HGO's Production of Rusalka Is Opera at Its Finest
Ana María Martínez in the title role in Rusalka
Photo by Lynn Lane
Once upon a time...
...the phenomenal Czech composer Antonín Dvorák wrote the ninth of his ten operas, a lyric fairy tale called Rusalka (1901), and created a masterpiece. Houston Grand Opera has imported this production from Glyndebourne Festival, where it was mounted for soprano Ana María Martínez in 2009. The wait has been worth it, for this is a master class in how to stage an opera with taste, class, intelligence and emotional wallop.
Sung to perfection, top to bottom, Dvorák's glorious work gives Martínez, the international soprano who's an audience favorite at HGO, the role of a lifetime. Nothing disappoints in this commanding production, and I'll dispense with the superlatives right at the beginning: stunning, marvelous, tremendous, inspired, superior, achingly beautiful, everything just right and so. Feel free to interchange these adjectives, or any others that bespeak quality and the highest standards, throughout the following, for only the best will do.

* _ITEMS_
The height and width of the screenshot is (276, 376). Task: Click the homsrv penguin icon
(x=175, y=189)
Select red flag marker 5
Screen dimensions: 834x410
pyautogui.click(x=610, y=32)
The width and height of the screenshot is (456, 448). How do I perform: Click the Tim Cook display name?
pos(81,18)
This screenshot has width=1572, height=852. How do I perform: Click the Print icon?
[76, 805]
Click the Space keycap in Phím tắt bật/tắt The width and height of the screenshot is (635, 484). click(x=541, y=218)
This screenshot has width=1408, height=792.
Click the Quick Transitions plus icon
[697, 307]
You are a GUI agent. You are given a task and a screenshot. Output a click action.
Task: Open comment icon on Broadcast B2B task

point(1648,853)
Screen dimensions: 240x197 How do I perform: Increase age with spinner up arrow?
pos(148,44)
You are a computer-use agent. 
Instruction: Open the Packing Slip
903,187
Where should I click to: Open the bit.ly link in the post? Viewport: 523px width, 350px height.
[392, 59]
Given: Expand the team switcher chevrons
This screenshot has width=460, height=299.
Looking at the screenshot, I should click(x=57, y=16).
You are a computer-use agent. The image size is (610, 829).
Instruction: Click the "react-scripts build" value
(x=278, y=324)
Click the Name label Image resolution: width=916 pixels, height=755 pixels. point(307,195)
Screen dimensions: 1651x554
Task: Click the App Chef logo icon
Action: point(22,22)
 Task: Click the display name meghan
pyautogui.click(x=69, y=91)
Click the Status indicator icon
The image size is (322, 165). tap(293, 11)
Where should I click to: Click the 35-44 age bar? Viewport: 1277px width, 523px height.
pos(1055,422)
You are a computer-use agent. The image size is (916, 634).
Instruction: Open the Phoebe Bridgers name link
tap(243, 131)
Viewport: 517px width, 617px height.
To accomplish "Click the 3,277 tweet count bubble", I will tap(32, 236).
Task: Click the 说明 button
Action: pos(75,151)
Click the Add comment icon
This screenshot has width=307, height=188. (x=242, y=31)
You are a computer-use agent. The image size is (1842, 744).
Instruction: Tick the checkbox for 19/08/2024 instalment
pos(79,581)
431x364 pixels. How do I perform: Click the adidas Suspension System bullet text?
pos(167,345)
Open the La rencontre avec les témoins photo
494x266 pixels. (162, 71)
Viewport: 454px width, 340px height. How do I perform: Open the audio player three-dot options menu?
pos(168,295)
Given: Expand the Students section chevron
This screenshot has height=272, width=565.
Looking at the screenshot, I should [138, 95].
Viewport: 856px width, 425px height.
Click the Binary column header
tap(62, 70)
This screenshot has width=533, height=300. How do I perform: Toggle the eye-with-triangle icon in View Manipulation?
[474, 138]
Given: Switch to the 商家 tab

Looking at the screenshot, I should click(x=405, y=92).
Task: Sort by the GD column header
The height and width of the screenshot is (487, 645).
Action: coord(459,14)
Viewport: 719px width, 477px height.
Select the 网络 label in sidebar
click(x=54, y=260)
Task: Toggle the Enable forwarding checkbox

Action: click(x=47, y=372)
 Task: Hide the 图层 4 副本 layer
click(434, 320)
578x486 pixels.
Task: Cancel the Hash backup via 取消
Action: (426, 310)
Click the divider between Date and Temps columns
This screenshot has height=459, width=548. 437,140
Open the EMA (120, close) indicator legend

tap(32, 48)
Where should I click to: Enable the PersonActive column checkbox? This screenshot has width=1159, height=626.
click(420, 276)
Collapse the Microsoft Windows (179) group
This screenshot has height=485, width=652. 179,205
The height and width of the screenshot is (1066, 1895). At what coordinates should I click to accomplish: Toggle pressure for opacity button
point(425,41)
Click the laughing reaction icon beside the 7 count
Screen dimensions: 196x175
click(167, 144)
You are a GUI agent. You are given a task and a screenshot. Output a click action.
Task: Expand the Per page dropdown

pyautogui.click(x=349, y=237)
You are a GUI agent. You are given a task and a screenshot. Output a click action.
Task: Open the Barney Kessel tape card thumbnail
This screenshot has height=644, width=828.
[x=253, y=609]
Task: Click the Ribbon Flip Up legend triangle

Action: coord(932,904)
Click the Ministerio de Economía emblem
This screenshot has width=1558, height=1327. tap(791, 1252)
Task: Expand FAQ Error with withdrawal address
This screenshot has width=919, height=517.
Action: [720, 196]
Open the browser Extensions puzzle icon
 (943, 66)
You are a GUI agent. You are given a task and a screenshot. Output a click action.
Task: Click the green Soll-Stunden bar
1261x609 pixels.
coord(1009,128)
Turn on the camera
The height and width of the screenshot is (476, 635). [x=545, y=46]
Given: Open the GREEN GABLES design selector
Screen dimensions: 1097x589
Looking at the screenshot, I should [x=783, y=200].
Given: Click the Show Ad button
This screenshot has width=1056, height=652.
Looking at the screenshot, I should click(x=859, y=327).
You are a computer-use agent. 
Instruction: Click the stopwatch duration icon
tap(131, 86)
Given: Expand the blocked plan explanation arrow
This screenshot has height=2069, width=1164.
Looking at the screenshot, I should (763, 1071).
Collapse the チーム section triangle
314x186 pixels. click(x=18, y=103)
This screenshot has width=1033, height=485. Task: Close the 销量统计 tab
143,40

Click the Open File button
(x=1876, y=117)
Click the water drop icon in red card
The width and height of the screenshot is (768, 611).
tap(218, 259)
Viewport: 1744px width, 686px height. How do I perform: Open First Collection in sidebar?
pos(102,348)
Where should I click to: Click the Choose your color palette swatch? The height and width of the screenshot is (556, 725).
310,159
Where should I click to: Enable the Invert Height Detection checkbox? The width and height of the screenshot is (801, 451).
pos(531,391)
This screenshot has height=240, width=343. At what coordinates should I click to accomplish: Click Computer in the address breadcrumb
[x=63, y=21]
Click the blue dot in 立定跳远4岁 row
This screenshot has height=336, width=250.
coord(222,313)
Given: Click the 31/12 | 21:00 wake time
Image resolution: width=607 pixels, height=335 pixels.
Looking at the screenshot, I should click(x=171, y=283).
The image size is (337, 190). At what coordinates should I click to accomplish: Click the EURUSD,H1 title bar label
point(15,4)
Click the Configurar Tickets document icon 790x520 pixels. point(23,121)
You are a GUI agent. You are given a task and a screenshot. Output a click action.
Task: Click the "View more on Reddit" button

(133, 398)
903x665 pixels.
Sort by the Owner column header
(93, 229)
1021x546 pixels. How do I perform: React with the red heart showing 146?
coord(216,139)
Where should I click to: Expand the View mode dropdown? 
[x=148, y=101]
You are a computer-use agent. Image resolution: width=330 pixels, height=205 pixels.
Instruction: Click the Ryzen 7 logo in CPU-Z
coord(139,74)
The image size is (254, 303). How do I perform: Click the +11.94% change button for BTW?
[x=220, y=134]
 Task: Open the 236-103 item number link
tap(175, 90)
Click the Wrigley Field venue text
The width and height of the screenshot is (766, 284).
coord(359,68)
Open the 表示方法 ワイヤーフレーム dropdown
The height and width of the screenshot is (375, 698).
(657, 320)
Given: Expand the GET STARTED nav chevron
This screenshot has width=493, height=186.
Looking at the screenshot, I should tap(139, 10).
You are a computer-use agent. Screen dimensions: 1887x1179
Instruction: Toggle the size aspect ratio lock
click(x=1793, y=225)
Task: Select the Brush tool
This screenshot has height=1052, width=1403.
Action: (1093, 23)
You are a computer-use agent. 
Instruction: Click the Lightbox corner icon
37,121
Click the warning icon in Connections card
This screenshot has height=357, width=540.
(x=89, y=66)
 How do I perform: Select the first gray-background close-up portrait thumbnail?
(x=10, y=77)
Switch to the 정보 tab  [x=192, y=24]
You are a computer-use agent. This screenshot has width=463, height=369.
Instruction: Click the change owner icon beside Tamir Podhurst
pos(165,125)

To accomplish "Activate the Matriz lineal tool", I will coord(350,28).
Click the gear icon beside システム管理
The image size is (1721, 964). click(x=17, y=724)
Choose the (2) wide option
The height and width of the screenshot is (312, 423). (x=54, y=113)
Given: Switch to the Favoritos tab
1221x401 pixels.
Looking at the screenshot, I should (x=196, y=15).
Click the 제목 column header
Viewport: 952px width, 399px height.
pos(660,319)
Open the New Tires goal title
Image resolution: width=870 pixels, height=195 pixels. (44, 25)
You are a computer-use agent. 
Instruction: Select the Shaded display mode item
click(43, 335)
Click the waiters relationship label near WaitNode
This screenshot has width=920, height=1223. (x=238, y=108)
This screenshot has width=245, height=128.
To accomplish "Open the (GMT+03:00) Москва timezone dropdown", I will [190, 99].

* _SET EXERCISE_
Set down the passage of the Rusalka review above between "Sung to perfection, top" and "best will do.", inclusive, word for word.

* _RESULT FOR THIS TASK_
Sung to perfection, top to bottom, Dvorák's glorious work gives Martínez, the international soprano who's an audience favorite at HGO, the role of a lifetime. Nothing disappoints in this commanding production, and I'll dispense with the superlatives right at the beginning: stunning, marvelous, tremendous, inspired, superior, achingly beautiful, everything just right and so. Feel free to interchange these adjectives, or any others that bespeak quality and the highest standards, throughout the following, for only the best will do.